It will require running a line to the battery as that is where it draws power from. I believe it took me 45 minutes to install it in the Volvo (battery is located in the rear of the vehicle).


----------



## jonese (Jun 21, 2020)

I'd suggest everyone waiting on this needs to get their dealer to log a formal issue with VW about the part availability for 2020+ models. More complaints / inquires are needed to VW HQ.


----------



## sazerac (Jun 30, 2020)

What I'll really be curious to know is if those of us who actually got the part installed before it was pulled from production are affected or not. As of yet, VW has not released any info on this, so I have no idea if our "earlier-new" part is OK, or I'm just counting the days until my Tig develops sentience and/or commits suicide.


----------



## crawl (Sep 24, 2006)

TheLight75 said:


> https://www.etrailer.com/Custom-Fit.../Tiguan/2018/118811.html?VehicleID=2018101624


Thank you. Ordered!


----------



## RCDheliracer (Jan 7, 2012)

sazerac said:


> What I'll really be curious to know is if those of us who actually got the part installed before it was pulled from production are affected or not. As of yet, VW has not released any info on this, so I have no idea if our "earlier-new" part is OK, or I'm just counting the days until my Tig develops sentience and/or commits suicide.

**SUPPLIED MATERIAL:**
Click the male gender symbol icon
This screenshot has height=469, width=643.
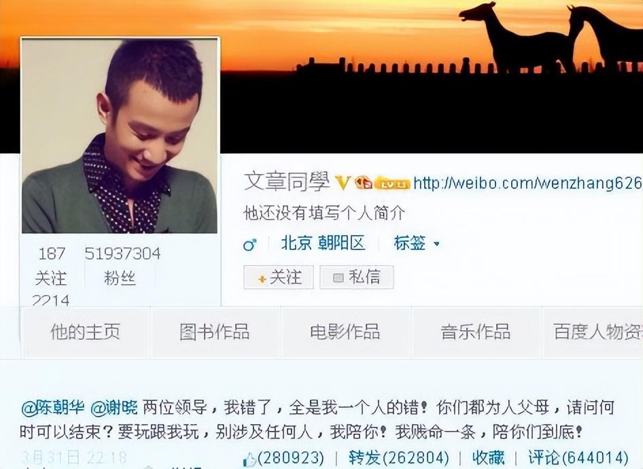(249, 244)
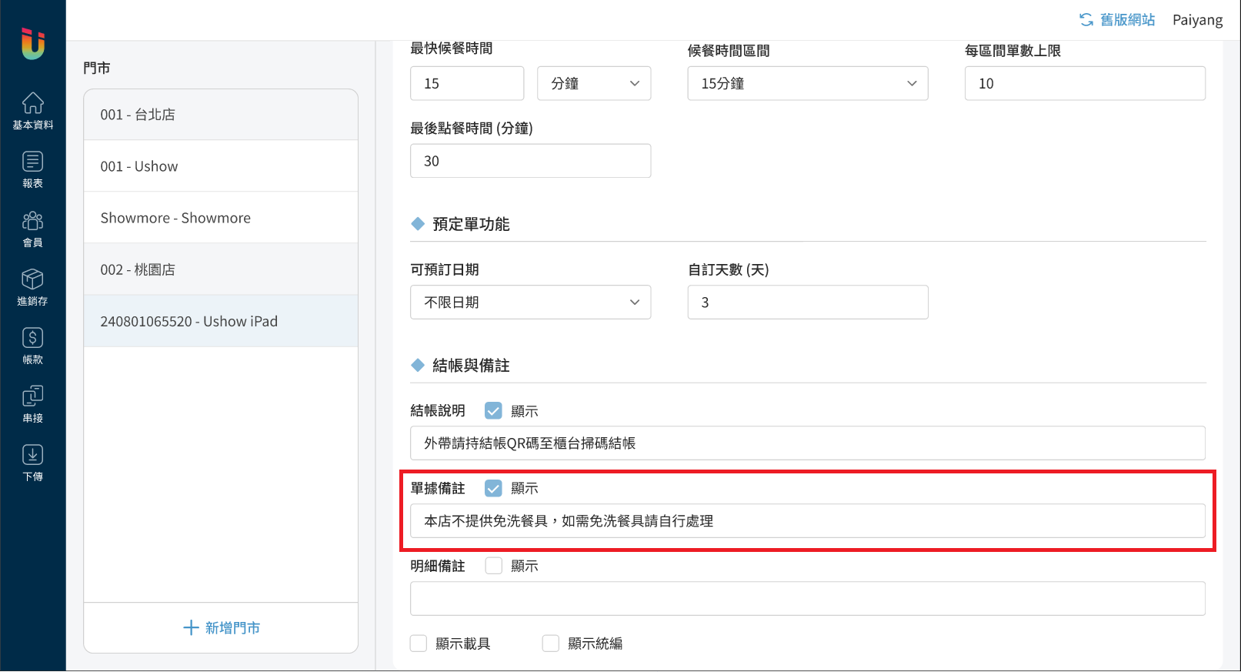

**THE TASKS:**
A. According to the forum thread, roughly how long did the installation in the Volvo take?
B. Continue the forum thread from the point where it stops.

**EXPECTED RESPONSES:**
A. About 45 minutes.

B.
I just gave the service department at my dealer a call and laid out everything I knew from here and asked about the module that got installed in my 07/2020 Tiguan. They had no idea about the issue, not that I would expect them to unless someone like me showed up lol. They did confirm that the module was indeed not available on VW's parts site. They said they will double check the module that was billed/installed in my Tiguan and follow up with the regional VW manager on what the best course of action is for those of us that got the module installed. I will keep everyone updated on what I find out.


----------



## D3Audi (Feb 18, 2016)

TheLight75 said:


> I haven't received mine yet, but I've had good luck in the past with the Tekonsha T-One vehicle wiring harnesses on my girlfriend's Volvo XC90. They don't require any cutting of the original factory harnesses. They simply plug in between factory harness on the taillights.
> 
> https://www.etrailer.com/Custom-Fit.../Tiguan/2018/118811.html?VehicleID=2018101624
> 
> It will require running a line to the battery as that is where it draws power from. I believe it took me 45 minutes to install it in the Volvo (battery is located in the rear of the vehicle).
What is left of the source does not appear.